• 本文抜粋:
本センサーでは、金属層と導電性塗膜層とを用いるため、前記のような曲げ剛性の比となり、圧電層を挟む層がこのような曲げ剛性の比を有していることで、初期および長期使用時においても、高い出力電圧を示す圧電センサーを得ることができ、長期信頼性、具体的には、長期にわたり使用しても、検知対象となる圧力とノイズとを容易に判別でき、誤検知の少ない圧電センサーを得ることができる。
なお、本発明において、「長期使用」とは、例えば、本センサーを下記実施例のように1000回以上押圧した場合が挙げられる。
【0015】
本センサーがこのような効果を奏する理由は必ずしも明らかではないが、本センサーが押圧された時に、圧電層の上面側と下面側の変形量に違いが生じるため、本センサーは高い出力電圧を示すと考えられ、また、圧電層の塑性変形を抑制することができるため、本センサーは長期にわたり高い出力電圧を示すと考えられる。
【0016】
前記曲げ剛性の比は、初期および長期使用時において、より高い出力電圧を示すセンサーを得ることができる等の点から、10以上、100以下であり、好ましくは20以上、より好ましくは30以上であり、好ましくは70以下、より好ましくは60以下、特に好ましくは50以下である。
該曲げ剛性の比は、具体的には、下記実施例に記載の方法で測定することができる。
【0017】
本センサーは、前記金属層側から圧力がかかるように配置して用いられることが好ましい。このように本センサーを用いることで、圧電層の塑性変形をより抑制することができるため、より長期にわたって高い出力電圧を示すセンサーを容易に得ることができる。
【0018】
本センサーは、金属層、圧電層および導電性塗膜層を含めは特に制限されず、必要により、これらの層間などに接着層等の従来公知の層を含んでもよいが、圧電層の最も大きい面の一方に金属層を有し、圧電層の最も大きい面の他方に導電性塗膜層を有することが好ましく、圧電層の最も大きい面の一方に直接金属層が接し、圧電層の最も大きい面の他方に直接導電性塗膜層が接していることがより好ましい。つまり、圧電層の最も大きい面に隣接する2つの層の曲げ剛性の比が前記範囲にあることが好ましい。
【0019】
なお、本センサーは、従来の圧電センサーが有する従来公知の層、例えば、絶縁層、前記金属層や導電性塗膜層以外の電極層などを有していてもよく、また、本センサーから電気を取り出す部材などを有していてもよい。

• 作業の目的: 本文抜粋のうち「本センサーでは、金属層と導電」から「上押圧した場合が挙げられる。」までの部分（両端を含む）を、「圧電センサー」を「圧電素子」に置き換えて書き直してください。

• 提供資料:
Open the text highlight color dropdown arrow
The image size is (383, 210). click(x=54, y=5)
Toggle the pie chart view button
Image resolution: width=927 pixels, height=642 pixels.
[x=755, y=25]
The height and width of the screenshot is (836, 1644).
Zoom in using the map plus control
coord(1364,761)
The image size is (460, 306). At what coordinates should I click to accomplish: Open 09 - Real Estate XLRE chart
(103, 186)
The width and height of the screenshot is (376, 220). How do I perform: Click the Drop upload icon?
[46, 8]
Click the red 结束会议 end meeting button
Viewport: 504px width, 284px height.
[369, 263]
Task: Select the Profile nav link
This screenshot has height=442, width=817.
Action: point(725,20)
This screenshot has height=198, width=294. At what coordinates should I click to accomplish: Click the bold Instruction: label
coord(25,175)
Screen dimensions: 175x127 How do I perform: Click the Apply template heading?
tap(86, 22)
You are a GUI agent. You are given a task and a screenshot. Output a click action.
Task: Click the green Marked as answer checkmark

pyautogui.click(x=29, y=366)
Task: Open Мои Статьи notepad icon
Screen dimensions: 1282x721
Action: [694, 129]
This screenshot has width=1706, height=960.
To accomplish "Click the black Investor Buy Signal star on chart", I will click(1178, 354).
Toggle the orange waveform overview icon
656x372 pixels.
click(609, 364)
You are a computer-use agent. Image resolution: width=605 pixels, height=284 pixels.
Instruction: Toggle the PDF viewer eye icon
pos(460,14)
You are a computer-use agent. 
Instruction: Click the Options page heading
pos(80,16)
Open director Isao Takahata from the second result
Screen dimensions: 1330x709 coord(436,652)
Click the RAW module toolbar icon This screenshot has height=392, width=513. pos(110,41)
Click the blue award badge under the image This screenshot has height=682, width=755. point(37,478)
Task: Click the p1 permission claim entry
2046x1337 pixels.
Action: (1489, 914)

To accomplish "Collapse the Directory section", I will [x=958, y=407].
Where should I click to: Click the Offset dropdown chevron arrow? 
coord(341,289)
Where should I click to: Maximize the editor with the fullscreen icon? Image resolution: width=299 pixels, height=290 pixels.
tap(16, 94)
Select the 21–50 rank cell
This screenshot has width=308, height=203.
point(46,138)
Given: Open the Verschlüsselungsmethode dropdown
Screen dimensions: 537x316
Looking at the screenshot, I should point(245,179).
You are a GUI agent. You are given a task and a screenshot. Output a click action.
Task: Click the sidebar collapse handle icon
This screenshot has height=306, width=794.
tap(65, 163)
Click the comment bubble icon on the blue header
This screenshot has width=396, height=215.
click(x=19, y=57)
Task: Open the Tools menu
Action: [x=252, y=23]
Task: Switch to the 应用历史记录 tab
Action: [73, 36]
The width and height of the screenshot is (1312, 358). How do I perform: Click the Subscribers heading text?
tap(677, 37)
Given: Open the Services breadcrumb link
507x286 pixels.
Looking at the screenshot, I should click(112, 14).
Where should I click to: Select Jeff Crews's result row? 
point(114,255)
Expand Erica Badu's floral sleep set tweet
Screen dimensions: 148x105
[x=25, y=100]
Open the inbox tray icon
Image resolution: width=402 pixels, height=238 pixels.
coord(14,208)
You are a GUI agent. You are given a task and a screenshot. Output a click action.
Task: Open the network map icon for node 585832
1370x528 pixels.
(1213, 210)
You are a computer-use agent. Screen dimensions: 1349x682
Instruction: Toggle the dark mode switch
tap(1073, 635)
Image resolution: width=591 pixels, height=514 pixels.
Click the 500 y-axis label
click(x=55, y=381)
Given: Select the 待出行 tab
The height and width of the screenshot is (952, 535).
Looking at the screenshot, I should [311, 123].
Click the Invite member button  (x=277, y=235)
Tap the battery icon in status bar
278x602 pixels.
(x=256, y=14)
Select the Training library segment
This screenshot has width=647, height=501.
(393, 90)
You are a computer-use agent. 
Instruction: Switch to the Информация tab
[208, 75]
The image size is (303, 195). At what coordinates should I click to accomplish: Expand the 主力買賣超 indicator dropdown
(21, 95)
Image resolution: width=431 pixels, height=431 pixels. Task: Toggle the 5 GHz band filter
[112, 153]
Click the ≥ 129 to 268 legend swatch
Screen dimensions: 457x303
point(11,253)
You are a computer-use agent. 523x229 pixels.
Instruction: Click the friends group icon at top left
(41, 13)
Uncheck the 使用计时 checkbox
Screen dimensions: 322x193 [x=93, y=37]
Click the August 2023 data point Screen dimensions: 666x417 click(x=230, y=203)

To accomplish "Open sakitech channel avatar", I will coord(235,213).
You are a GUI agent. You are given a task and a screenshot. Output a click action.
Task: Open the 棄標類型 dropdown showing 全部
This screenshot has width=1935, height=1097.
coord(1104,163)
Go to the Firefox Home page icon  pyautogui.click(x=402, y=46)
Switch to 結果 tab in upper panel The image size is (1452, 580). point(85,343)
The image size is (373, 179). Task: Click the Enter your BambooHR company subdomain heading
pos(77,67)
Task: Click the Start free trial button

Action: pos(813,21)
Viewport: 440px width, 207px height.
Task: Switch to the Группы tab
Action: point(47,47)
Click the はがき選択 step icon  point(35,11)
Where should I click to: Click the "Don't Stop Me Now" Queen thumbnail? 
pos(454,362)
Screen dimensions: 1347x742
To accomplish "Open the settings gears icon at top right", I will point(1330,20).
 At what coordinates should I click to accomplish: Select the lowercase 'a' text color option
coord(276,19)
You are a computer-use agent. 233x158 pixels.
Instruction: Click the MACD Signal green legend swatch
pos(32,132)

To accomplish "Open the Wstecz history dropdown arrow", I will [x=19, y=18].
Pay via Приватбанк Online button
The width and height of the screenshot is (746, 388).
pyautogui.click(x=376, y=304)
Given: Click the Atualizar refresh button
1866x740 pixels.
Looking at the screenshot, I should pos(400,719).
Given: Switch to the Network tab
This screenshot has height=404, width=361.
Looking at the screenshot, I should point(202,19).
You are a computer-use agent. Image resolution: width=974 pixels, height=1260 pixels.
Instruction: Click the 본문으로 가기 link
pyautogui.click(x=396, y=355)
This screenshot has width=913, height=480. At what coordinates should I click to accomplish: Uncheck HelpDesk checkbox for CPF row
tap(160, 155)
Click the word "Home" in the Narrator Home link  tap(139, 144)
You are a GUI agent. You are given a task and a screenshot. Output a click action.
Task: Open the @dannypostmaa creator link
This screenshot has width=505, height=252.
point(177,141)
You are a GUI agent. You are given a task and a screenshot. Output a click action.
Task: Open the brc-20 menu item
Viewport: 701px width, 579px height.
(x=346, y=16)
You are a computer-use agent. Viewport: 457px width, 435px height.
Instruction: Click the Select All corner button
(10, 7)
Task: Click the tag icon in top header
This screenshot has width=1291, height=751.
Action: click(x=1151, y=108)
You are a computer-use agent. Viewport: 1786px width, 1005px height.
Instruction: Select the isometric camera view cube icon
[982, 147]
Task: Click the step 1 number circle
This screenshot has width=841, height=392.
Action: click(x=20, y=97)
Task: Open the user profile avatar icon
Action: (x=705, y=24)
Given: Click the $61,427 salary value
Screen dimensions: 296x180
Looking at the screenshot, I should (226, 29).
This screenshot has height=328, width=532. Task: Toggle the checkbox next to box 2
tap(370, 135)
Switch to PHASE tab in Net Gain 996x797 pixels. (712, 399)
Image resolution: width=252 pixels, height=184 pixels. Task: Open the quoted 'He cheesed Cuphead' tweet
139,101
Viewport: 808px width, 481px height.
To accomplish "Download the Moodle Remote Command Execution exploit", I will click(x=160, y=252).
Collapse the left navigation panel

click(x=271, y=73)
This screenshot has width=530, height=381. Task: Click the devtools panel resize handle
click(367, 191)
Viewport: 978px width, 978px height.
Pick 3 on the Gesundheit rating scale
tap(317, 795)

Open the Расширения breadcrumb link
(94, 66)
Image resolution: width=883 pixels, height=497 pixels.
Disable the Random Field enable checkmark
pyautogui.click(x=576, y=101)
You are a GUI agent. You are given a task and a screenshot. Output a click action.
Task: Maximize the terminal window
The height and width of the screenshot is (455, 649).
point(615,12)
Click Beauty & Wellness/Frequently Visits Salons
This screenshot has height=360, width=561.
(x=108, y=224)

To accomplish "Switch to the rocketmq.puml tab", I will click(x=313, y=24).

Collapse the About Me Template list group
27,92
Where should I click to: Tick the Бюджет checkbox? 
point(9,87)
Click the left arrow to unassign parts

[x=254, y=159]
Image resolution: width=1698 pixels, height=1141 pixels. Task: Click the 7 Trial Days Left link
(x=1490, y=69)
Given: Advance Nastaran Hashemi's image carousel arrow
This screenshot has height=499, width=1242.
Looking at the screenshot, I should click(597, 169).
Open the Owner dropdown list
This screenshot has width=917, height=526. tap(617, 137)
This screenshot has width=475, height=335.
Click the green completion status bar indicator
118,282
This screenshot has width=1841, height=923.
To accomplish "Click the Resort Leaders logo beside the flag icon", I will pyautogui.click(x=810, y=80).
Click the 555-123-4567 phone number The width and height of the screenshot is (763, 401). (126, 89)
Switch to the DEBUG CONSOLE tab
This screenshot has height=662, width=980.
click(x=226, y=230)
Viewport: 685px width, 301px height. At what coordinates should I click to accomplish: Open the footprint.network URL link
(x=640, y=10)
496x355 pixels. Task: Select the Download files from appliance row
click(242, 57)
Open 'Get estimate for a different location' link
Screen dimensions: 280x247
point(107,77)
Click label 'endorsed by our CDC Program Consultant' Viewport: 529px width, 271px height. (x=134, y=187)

• 本問の解答:
本センサーでは、金属層と導電性塗膜層とを用いるため、前記のような曲げ剛性の比となり、圧電層を挟む層がこのような曲げ剛性の比を有していることで、初期および長期使用時においても、高い出力電圧を示す圧電素子を得ることができ、長期信頼性、具体的には、長期にわたり使用しても、検知対象となる圧力とノイズとを容易に判別でき、誤検知の少ない圧電素子を得ることができる。
なお、本発明において、「長期使用」とは、例えば、本センサーを下記実施例のように1000回以上押圧した場合が挙げられる。